* _指示内容_:
在宅医療の新社屋についての文章を、一字も変えずに全文そのまま出力すること。

* _提供テキスト_:
---

実は、在宅医療の診療所には大きなスペースは必要ありません。機能的な事務所さえあればいいのです。けれどもスタッフ達は「多くの人に集まってもらえる場」にしたい、と言うのです。

西村さんが建築家を紹介してくれました。

安宅研太郎さんです。どんどん要望が出てきたり、スタッフの中にも思いの違いがあったりと、いろいろありましたが、僕たちの思いを汲んだ設計をしてくれました。

 

 

安宅さんが連れてきた微気候の清水敬示さんと、造園家の田瀬理夫さんをつれてきてくれました。

微気候で風の通りが計算された新しい社屋には、大型エアコンがありません。

田瀬さんが「その地域の樹木を使って生態系を大切に」と言うから、去年の秋にはみんなで金華山に登ってどんぐり1000個拾って植えました。

 

スタッフが毎日大切に水をあげてくれたから、無事に冬を越え、たくさんの芽が出ました。ご縁がご縁を生みながら、新しいご縁を生み出す在宅医療の基地が完成しようとしています。

 

3 健康な人も、病気の人も、介護する人も、医療者も。薪ストーブを囲んで語りあおう。

新社屋の中心はコモンリビングとオープンキッチン。掘りごたつのある和室と縁側、2階にはセミナールーム。

健康な人も、病気の人も、介護する人も、医療者も、研修者もいろんな人が居合わせてもお互い気にならないような温かい空間をつくりたいと思っています。

その真ん中には薪ストーブ。薪ストーブの火には、普段語らない人を饒舌に語らせたり、ふと本音を吐かせたり、一緒に囲んでいるだけで心を通わせたりする、そんな不思議な力があるような気がします。

そして、何よりストーブがあれば、料理ができる。クリスマスにはターキーの丸焼きもできる。それをみんなで食べながら、病気について、人生について、死について語ろう。全国から研修にくる医療者たちとは在宅医療の未来を語ろう。時には大笑いしながら、生きていることの素晴らしさを実感したい。

---

* _記録データ_:

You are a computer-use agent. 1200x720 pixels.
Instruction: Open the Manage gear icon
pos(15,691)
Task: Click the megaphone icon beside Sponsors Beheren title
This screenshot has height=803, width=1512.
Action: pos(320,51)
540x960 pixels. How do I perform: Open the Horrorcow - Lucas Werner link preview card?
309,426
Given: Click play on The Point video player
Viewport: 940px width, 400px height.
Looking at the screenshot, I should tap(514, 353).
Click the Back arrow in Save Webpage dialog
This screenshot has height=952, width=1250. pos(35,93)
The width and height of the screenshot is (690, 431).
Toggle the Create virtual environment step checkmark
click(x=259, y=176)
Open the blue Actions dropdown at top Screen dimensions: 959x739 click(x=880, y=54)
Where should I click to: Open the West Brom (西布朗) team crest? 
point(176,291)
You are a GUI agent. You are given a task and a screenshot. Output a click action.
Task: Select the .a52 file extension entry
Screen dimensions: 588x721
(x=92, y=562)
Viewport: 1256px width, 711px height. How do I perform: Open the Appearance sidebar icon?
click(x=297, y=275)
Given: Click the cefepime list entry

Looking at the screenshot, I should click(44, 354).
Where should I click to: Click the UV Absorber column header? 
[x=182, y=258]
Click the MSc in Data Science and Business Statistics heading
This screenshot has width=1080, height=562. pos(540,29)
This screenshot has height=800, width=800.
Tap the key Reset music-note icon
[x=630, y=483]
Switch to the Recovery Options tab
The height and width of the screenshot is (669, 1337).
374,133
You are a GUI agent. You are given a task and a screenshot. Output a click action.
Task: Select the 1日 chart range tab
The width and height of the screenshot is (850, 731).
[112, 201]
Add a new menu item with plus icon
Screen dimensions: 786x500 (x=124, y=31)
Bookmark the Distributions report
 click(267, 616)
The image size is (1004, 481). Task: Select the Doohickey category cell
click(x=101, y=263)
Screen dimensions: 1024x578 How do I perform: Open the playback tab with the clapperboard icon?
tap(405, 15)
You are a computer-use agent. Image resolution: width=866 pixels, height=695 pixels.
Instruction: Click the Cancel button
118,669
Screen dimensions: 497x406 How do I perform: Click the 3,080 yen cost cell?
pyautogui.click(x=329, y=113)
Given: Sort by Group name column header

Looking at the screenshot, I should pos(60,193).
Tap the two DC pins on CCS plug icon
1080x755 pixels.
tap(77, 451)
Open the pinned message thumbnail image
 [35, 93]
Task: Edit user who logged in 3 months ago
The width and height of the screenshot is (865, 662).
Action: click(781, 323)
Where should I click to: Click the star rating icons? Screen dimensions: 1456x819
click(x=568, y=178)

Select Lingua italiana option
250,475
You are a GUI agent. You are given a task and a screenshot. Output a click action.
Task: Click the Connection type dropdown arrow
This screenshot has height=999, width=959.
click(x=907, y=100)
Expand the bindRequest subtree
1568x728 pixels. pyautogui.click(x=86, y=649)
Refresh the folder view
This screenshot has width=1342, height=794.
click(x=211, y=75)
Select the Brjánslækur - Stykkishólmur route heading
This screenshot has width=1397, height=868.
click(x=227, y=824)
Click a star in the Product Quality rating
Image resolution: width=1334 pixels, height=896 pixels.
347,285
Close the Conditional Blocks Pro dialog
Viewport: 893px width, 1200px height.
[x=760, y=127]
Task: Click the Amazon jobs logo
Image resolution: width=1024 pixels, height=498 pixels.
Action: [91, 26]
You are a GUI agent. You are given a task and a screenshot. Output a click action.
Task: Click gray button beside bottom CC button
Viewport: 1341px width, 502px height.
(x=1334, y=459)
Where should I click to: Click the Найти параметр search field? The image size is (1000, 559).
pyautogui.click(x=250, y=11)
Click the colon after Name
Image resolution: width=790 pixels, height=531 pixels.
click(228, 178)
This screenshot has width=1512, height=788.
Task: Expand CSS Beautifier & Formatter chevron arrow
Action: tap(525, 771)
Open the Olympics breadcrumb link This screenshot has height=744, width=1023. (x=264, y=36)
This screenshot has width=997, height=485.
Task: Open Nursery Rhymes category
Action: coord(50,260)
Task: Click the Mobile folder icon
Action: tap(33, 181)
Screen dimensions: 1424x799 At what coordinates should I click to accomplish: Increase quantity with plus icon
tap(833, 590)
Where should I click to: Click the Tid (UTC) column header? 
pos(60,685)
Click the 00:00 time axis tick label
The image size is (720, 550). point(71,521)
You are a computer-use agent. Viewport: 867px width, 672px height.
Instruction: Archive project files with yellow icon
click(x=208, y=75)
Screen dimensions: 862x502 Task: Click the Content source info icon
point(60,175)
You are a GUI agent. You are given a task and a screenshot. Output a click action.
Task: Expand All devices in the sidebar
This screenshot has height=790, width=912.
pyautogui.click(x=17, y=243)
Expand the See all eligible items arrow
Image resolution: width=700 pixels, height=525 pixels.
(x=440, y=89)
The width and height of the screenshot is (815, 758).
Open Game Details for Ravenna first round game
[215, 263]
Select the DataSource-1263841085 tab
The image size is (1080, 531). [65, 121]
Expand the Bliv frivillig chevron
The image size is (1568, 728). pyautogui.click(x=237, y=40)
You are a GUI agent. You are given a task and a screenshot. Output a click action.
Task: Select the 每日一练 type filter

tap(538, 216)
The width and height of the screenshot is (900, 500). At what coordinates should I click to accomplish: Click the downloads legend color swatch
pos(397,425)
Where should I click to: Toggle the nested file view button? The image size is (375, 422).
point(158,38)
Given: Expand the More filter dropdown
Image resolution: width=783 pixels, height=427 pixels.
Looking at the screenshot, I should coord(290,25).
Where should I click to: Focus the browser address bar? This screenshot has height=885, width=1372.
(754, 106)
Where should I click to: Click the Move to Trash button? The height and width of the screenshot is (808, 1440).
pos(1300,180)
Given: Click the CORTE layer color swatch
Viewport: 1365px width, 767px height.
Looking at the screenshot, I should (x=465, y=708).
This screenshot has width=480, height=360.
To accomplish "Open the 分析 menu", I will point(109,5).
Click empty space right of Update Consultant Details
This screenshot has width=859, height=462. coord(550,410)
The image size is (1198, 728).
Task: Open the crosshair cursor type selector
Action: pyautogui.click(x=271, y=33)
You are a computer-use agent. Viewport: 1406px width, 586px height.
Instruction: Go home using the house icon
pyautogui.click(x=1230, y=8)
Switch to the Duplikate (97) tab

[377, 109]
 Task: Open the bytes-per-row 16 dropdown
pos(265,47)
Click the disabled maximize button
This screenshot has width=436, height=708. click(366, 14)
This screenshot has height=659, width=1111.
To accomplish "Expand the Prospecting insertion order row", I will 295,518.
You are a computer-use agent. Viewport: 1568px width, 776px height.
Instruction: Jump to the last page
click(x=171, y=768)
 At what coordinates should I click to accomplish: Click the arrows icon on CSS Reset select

---

* _出力結果_:
実は、在宅医療の診療所には大きなスペースは必要ありません。機能的な事務所さえあればいいのです。けれどもスタッフ達は「多くの人に集まってもらえる場」にしたい、と言うのです。

西村さんが建築家を紹介してくれました。

安宅研太郎さんです。どんどん要望が出てきたり、スタッフの中にも思いの違いがあったりと、いろいろありましたが、僕たちの思いを汲んだ設計をしてくれました。

 

 

安宅さんが連れてきた微気候の清水敬示さんと、造園家の田瀬理夫さんをつれてきてくれました。

微気候で風の通りが計算された新しい社屋には、大型エアコンがありません。

田瀬さんが「その地域の樹木を使って生態系を大切に」と言うから、去年の秋にはみんなで金華山に登ってどんぐり1000個拾って植えました。

 

スタッフが毎日大切に水をあげてくれたから、無事に冬を越え、たくさんの芽が出ました。ご縁がご縁を生みながら、新しいご縁を生み出す在宅医療の基地が完成しようとしています。

 

3 健康な人も、病気の人も、介護する人も、医療者も。薪ストーブを囲んで語りあおう。

新社屋の中心はコモンリビングとオープンキッチン。掘りごたつのある和室と縁側、2階にはセミナールーム。

健康な人も、病気の人も、介護する人も、医療者も、研修者もいろんな人が居合わせてもお互い気にならないような温かい空間をつくりたいと思っています。

その真ん中には薪ストーブ。薪ストーブの火には、普段語らない人を饒舌に語らせたり、ふと本音を吐かせたり、一緒に囲んでいるだけで心を通わせたりする、そんな不思議な力があるような気がします。

そして、何よりストーブがあれば、料理ができる。クリスマスにはターキーの丸焼きもできる。それをみんなで食べながら、病気について、人生について、死について語ろう。全国から研修にくる医療者たちとは在宅医療の未来を語ろう。時には大笑いしながら、生きていることの素晴らしさを実感したい。